During that investigation, his ex-wife was interviewed and officials learned that they had met while she was a student.

Rodriguez was a 17-year-old student at Sunnyside High when she met Huizar, who was volunteering as a coach for the wrestling team, according to documents included in the public records posted online by Tumbleweird.

The later police investigation did not determine if they had a sexual relationship at that time.

Huizar is a Sunnyside graduate. He attended Yakima Valley Community College from 2004 to 2006 then transferred credits to Dickinson State University in North Dakota, according to a transcript included in his application to work for the Richland School District.

Huizar was on the university’s wrestling team, according to a news report from the Dickinson Times after he was arrested in 2008 for involvement in an altercation.

Huizar graduated from Dickinson in 2009 with a bachelor’s in exercise science. He returned to the Yakima Valley and became a police officer, while volunteering as a wrestling coach. He was hired by the Yakima Police Department in June 2013.

When Huizar was arrested on the rape charge in February 2024, a Richland School District attorney asked the West Richland Police Department for more information.

“The District is requesting the arrest report and any other investigatory reports regarding the alleged rape so that it can determine whether or not Mr. Huizar should continue as a substitute employee,” the attorney wrote in a Feb. 8 email.
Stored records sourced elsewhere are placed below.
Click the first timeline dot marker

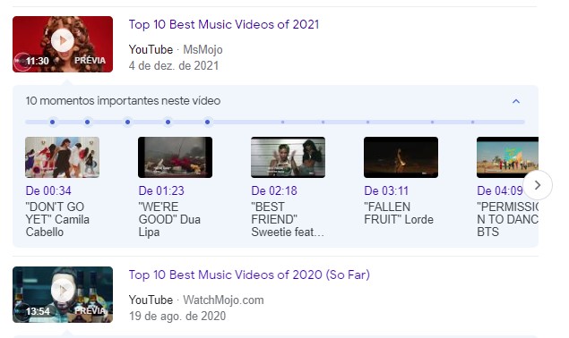(52, 123)
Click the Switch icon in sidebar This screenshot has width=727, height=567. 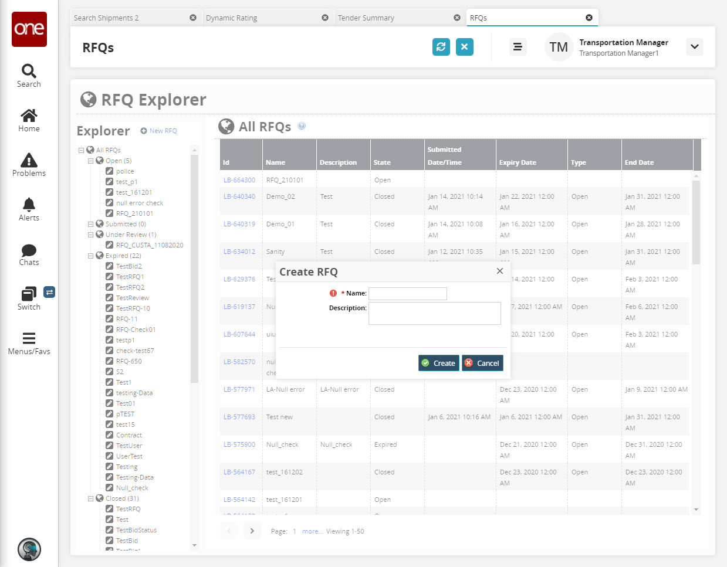pos(29,294)
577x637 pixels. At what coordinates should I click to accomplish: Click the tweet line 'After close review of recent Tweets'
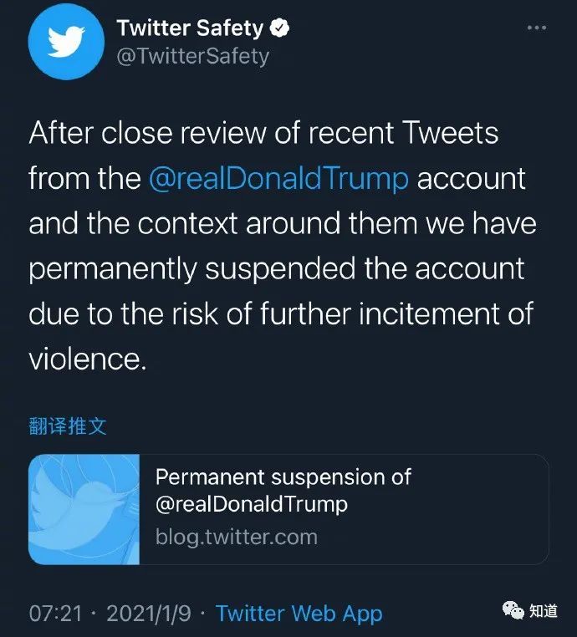(263, 132)
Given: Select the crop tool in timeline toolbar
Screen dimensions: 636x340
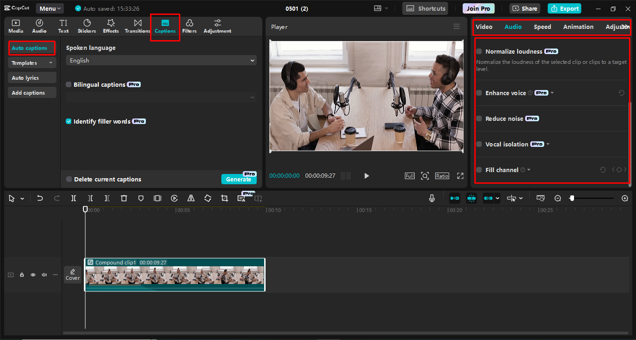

The district said he was removed and trespassed a week later when they received the information. At least one document lists Huizar as substitute who taught at one point at Jefferson Elementary School in central Richland.

Rape allegations

On Feb. 3 he was arrested and accused of raping a 16-year-old teenager in his West Richland home.

Investigators said he sexually assaulted the unconscious house guest after a night of drinking with his 17-year-old girlfriend, Santos, and the teen, according to court documents.

Huizar worked for the Yakima Police Department between 2014 and 2022 but it’s not clear where he’d been working since he left the department. He was arrested after Santos allegedly caught him assaulting the teen.

The two teens left in Huizar’s truck and drove west until they found a Benton County sheriff’s deputy parked in Benton City.

Santos also took her and Huizar’s then-9-month-old baby. When West Richland police went to his home on South Highlands Boulevard, he refused to open the door and they had to force their way into the house.

Detectives found Santos was not of legal age when she became pregnant, according to court documents.

Huizar posted bail that evening and was released from the Benton County jail.

He was ordered to surrender his passport, not to drink alcohol and not to contact Santos or the other teen.